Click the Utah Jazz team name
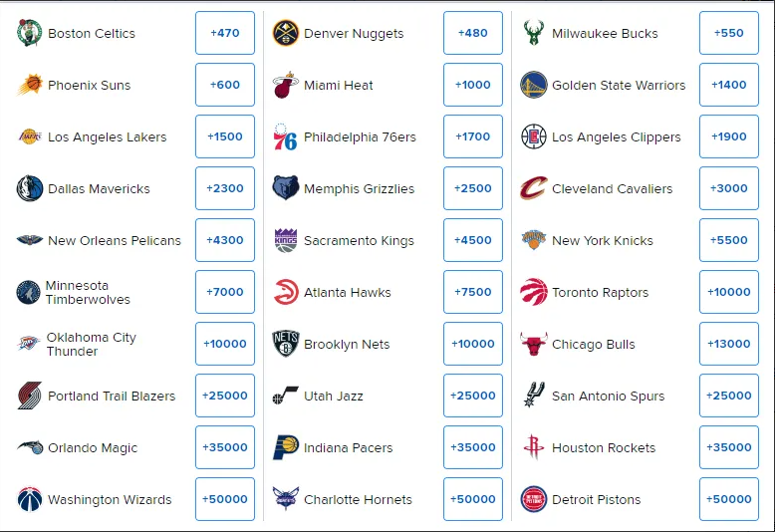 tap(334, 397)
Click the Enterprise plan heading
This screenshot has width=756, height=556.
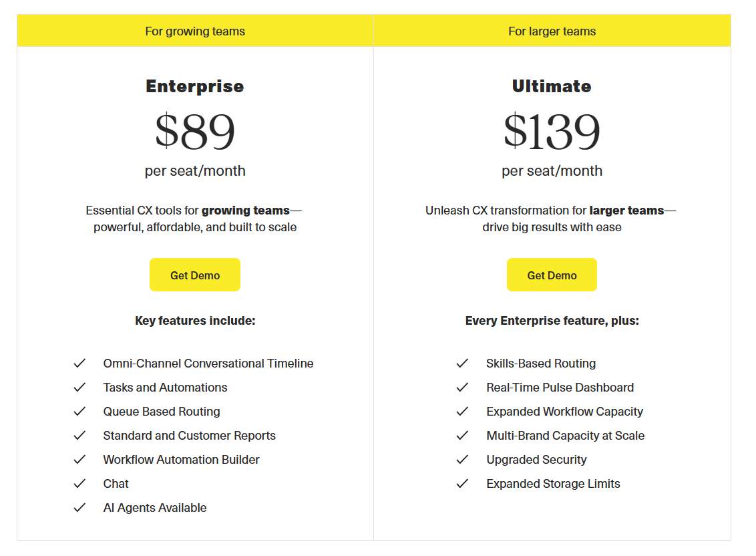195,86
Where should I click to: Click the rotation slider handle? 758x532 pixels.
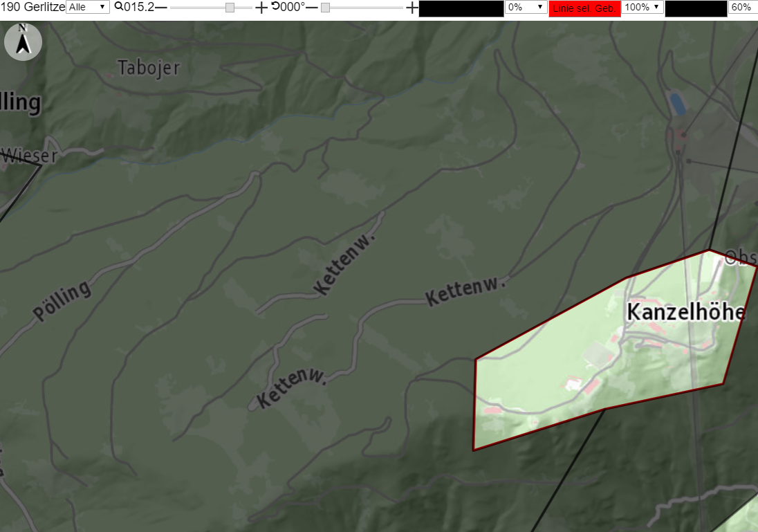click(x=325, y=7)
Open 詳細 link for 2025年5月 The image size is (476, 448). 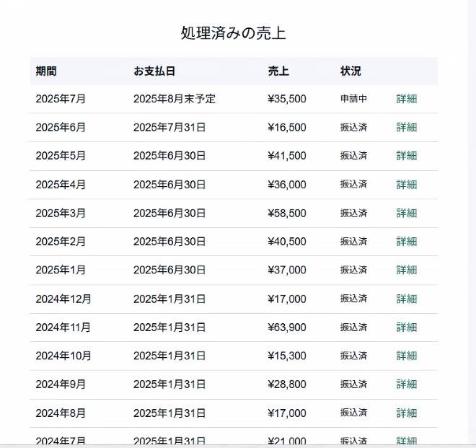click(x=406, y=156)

+===+

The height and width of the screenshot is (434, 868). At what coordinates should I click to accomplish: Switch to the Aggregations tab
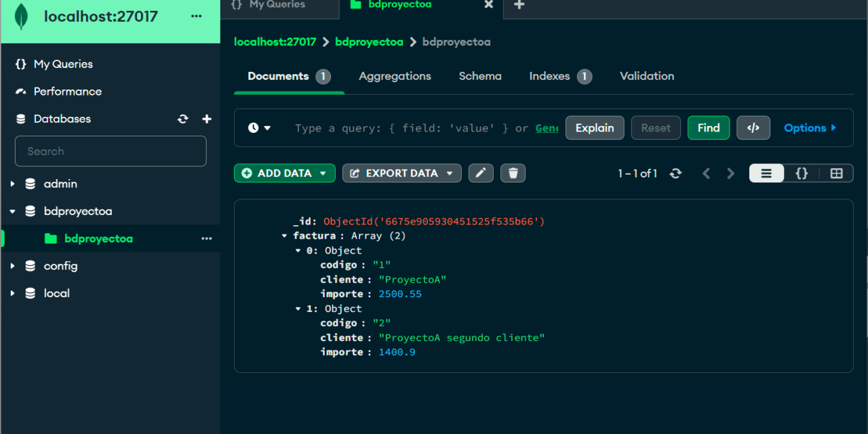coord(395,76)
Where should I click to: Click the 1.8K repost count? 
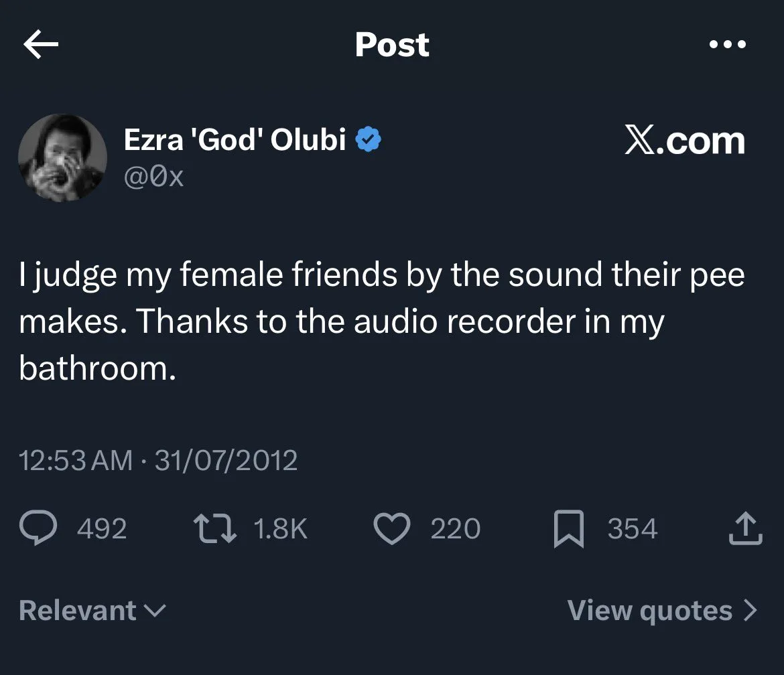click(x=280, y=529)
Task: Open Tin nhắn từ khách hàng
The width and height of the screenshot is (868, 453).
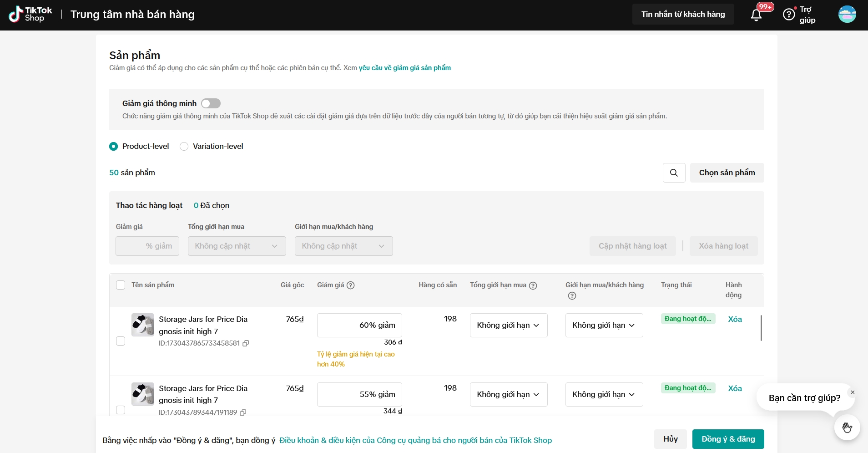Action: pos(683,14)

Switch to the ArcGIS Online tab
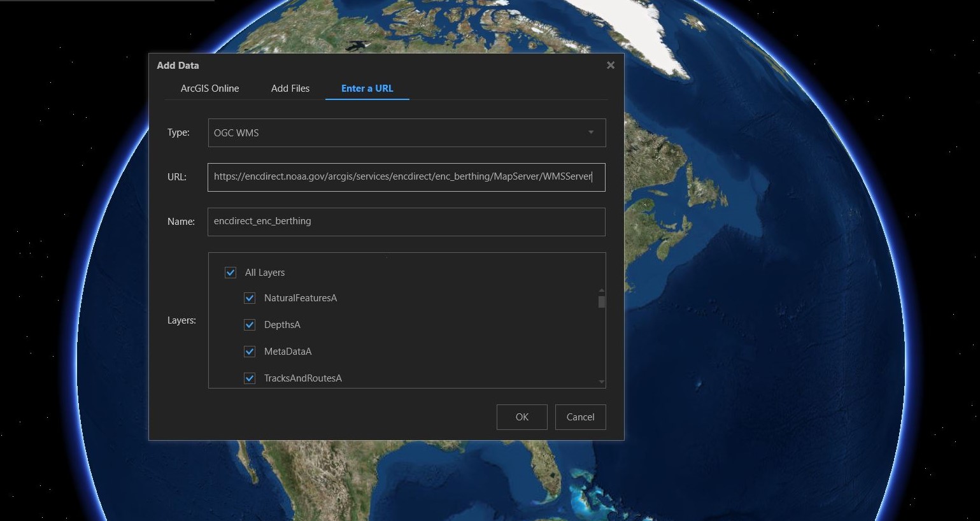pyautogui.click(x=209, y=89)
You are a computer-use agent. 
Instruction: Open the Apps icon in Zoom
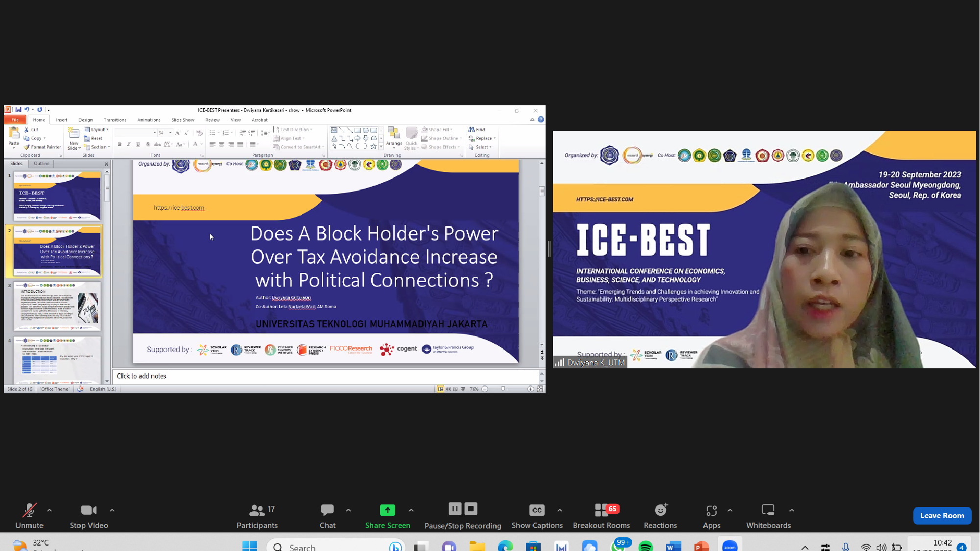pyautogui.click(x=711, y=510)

+===+

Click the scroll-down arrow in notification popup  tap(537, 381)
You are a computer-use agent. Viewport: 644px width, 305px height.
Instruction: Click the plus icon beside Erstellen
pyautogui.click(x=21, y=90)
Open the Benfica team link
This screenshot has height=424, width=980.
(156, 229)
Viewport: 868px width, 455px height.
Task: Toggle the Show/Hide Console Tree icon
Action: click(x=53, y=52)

+===+

§ Your goal
How many lines in the entries contain the string "agent"? Give the number only.

§ Answer box
2